▸ Task prompt
From the entries below, count the lines with "yellow". Write only the count.

▸ Information
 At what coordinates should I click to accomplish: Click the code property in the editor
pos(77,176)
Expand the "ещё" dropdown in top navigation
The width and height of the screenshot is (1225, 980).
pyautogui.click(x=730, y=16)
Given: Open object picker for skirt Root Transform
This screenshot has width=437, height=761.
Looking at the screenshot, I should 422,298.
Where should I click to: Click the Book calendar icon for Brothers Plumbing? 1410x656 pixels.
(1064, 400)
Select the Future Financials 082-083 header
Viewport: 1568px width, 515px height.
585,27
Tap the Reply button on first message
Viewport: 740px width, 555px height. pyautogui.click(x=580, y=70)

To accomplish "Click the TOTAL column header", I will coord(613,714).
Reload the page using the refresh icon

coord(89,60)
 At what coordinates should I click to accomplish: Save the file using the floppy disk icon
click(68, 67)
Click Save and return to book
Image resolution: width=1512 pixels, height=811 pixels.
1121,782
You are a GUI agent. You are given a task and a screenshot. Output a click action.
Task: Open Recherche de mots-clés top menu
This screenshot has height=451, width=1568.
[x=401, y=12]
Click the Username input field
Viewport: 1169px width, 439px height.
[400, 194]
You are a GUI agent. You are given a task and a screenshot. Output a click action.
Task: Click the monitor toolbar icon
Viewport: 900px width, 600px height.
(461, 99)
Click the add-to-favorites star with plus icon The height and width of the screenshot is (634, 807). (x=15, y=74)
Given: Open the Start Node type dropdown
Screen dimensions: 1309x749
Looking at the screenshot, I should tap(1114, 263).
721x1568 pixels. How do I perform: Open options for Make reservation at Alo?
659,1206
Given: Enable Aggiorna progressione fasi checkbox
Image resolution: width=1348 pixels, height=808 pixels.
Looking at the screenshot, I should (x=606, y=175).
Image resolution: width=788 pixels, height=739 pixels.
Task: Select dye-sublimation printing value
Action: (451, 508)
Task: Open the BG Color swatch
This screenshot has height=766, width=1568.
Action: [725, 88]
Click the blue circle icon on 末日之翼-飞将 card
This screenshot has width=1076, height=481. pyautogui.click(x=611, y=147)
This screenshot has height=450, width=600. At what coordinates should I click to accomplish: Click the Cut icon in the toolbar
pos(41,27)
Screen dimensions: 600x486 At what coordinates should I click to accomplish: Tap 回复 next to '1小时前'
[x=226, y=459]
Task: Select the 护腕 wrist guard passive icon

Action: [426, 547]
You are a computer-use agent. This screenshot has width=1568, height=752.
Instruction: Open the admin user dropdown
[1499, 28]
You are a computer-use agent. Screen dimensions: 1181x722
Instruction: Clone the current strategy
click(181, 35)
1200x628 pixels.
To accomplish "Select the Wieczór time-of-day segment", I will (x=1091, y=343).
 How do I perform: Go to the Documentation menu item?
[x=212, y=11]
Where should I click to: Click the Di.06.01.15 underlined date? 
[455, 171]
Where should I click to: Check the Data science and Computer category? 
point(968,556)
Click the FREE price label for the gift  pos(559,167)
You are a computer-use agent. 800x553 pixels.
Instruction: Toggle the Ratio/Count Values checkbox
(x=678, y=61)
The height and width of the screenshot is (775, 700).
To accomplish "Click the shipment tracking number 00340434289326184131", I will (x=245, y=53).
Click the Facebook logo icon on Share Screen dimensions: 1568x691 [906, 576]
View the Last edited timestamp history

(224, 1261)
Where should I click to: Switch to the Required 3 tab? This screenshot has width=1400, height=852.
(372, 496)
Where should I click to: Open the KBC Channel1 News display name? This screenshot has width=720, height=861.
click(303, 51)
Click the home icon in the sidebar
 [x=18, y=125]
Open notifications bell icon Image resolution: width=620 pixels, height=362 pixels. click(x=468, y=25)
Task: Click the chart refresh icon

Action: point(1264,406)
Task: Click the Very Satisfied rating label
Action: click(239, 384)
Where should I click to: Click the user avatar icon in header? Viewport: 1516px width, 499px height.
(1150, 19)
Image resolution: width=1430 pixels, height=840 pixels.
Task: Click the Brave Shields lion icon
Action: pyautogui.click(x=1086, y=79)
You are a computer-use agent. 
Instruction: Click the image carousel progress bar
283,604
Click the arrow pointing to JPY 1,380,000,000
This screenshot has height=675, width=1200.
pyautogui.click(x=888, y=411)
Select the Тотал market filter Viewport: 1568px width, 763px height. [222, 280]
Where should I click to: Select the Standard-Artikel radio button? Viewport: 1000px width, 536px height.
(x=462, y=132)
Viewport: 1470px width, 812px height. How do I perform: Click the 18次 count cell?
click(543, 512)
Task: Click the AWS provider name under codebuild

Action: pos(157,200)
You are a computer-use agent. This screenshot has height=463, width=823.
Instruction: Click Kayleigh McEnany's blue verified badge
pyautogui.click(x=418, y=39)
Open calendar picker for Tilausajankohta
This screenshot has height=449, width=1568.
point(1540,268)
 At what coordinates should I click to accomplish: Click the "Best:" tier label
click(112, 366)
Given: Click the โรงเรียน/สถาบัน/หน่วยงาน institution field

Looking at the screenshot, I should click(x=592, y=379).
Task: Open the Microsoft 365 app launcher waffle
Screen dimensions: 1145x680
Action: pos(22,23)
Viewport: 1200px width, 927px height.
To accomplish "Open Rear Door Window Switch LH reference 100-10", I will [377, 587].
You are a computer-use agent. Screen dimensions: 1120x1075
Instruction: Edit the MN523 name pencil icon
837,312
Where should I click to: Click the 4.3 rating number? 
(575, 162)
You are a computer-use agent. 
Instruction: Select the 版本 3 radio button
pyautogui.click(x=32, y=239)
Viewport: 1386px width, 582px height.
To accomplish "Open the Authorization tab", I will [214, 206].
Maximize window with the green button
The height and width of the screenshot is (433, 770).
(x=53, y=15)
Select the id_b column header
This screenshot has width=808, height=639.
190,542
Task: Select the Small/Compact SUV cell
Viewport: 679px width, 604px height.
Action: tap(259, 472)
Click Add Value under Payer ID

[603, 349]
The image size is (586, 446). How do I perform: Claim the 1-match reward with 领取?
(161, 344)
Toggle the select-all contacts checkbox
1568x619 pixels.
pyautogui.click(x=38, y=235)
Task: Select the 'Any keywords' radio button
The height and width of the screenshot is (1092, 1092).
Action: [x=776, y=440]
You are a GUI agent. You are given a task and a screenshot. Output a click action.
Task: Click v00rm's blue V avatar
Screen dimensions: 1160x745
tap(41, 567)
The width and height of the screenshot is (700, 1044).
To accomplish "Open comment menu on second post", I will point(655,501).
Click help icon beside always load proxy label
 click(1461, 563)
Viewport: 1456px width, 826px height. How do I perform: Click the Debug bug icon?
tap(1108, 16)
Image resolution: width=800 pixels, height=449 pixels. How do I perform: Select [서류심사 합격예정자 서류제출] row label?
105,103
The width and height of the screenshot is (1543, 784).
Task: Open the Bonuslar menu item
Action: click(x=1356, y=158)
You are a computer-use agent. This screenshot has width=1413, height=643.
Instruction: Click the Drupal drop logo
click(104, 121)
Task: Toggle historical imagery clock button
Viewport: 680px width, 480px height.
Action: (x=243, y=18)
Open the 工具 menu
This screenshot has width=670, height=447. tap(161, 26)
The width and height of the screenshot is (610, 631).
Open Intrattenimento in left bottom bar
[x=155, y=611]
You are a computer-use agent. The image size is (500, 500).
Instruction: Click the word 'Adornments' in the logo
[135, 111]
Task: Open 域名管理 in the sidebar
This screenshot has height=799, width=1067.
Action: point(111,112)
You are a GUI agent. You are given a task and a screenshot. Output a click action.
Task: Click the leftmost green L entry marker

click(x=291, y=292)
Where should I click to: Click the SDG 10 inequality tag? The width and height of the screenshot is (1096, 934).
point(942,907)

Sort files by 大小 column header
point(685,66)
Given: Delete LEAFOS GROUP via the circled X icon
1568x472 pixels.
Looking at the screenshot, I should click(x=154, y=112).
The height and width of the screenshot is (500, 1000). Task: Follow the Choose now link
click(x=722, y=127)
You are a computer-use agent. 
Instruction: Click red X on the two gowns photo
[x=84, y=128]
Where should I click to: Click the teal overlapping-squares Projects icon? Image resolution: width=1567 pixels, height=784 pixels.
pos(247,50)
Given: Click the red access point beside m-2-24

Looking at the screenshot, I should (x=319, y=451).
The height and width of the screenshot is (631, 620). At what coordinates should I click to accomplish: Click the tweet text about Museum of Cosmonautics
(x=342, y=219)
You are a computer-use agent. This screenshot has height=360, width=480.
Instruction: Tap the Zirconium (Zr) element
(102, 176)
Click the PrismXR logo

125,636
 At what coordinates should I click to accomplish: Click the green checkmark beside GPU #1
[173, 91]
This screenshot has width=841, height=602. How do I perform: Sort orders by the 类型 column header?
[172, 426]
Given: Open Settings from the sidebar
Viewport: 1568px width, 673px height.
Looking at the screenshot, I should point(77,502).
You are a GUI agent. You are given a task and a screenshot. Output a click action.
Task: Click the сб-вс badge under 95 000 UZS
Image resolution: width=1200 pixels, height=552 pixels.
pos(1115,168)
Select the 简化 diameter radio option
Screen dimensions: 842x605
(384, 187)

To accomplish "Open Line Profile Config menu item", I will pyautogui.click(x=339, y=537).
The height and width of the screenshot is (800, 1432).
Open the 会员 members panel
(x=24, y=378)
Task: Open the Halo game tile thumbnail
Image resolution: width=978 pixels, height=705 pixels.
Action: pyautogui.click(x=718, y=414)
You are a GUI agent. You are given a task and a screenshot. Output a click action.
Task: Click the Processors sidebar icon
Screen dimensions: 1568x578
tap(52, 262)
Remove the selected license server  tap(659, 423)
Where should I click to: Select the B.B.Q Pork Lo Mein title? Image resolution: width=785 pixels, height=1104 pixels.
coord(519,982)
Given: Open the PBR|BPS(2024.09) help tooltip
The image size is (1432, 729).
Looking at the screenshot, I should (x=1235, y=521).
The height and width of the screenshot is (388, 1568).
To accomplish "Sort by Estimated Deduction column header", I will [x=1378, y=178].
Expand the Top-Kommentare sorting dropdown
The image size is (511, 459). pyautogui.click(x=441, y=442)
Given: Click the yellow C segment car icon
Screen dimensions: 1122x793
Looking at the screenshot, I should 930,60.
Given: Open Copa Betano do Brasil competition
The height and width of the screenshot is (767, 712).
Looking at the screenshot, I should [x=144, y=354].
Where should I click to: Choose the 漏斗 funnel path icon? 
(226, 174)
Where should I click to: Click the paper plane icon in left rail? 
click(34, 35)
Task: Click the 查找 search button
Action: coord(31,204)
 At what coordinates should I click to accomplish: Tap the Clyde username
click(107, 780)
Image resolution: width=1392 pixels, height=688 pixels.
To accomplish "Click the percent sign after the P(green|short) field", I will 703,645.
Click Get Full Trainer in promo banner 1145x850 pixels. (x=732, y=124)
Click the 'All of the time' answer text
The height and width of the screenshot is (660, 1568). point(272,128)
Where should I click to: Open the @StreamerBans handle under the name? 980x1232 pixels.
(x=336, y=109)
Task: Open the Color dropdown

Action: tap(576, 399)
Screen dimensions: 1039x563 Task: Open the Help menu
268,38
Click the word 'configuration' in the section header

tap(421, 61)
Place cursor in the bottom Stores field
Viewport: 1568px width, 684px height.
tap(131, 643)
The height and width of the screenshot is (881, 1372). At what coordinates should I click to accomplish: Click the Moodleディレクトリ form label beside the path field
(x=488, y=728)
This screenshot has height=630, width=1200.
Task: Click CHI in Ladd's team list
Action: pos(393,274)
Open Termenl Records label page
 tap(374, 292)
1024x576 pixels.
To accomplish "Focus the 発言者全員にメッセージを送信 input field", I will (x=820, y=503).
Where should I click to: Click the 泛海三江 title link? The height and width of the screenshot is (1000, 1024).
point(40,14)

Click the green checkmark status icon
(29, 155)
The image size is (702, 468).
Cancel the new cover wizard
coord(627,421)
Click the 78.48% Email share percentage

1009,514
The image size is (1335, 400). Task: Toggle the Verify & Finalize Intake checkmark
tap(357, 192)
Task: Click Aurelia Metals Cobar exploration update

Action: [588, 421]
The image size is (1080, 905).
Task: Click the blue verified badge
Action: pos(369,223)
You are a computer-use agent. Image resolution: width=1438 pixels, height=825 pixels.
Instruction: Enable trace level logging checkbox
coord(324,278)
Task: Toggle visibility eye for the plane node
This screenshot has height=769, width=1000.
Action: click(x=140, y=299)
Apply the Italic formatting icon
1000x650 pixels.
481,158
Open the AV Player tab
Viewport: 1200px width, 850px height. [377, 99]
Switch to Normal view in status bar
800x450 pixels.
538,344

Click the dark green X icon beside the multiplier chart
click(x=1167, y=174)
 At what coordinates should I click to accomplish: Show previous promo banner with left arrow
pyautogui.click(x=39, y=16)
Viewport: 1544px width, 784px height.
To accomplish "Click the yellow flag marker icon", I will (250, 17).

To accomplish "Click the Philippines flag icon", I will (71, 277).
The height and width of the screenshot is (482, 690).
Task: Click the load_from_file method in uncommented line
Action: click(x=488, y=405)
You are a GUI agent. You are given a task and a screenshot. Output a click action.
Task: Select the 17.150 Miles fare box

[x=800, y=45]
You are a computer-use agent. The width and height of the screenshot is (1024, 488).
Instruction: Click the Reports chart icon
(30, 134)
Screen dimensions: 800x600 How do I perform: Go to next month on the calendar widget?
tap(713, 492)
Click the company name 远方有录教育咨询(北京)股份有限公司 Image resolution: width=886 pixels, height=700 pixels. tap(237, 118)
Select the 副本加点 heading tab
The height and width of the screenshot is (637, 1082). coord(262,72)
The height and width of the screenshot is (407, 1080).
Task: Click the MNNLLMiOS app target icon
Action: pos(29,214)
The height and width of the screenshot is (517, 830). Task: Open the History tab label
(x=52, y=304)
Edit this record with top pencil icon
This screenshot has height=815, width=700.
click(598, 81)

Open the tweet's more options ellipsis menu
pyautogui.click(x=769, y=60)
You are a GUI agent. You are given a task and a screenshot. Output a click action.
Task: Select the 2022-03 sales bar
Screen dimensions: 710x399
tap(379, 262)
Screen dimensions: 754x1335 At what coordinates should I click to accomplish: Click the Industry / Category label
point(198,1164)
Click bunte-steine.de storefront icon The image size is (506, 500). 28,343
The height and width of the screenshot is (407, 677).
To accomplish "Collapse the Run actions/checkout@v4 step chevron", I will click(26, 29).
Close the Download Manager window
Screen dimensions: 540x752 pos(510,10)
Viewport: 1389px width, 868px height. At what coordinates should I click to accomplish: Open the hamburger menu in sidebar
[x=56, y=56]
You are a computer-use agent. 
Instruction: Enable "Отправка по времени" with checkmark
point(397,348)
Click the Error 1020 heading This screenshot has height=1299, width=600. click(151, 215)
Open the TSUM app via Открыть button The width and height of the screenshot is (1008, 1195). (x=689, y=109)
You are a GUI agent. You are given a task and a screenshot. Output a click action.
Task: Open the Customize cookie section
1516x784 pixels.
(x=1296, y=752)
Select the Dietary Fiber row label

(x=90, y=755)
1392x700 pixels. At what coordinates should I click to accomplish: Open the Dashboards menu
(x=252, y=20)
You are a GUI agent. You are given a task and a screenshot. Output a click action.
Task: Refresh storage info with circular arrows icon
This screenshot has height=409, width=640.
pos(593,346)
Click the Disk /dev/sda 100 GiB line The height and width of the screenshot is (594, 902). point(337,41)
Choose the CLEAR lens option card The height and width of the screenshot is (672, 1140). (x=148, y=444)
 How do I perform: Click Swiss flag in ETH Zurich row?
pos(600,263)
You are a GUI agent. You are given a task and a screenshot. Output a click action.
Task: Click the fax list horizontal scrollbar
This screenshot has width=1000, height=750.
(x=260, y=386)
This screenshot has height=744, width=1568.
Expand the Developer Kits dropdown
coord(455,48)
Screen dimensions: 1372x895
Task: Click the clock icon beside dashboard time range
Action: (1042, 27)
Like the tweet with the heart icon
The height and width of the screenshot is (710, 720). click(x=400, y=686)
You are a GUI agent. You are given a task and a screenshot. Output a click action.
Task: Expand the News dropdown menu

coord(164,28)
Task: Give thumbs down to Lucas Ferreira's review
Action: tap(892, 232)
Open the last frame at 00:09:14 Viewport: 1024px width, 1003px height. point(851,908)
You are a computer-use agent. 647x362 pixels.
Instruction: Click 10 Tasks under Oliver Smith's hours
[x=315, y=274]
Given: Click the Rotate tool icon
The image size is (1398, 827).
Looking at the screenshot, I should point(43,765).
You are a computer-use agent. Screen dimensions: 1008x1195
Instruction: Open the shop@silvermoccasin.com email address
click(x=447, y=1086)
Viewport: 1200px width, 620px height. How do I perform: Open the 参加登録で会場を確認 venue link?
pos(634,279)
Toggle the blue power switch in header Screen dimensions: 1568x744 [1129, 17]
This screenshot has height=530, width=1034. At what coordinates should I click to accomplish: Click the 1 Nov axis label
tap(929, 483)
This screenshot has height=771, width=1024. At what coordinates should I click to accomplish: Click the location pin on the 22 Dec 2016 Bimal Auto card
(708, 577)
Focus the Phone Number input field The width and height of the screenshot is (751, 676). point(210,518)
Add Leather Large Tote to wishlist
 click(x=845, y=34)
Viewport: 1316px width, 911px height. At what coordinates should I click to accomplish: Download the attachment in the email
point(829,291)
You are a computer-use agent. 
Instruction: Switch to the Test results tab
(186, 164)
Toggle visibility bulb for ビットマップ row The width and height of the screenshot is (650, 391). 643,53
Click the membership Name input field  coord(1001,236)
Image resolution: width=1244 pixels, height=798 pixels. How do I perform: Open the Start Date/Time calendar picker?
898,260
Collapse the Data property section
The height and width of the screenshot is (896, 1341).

▸ Answer area
2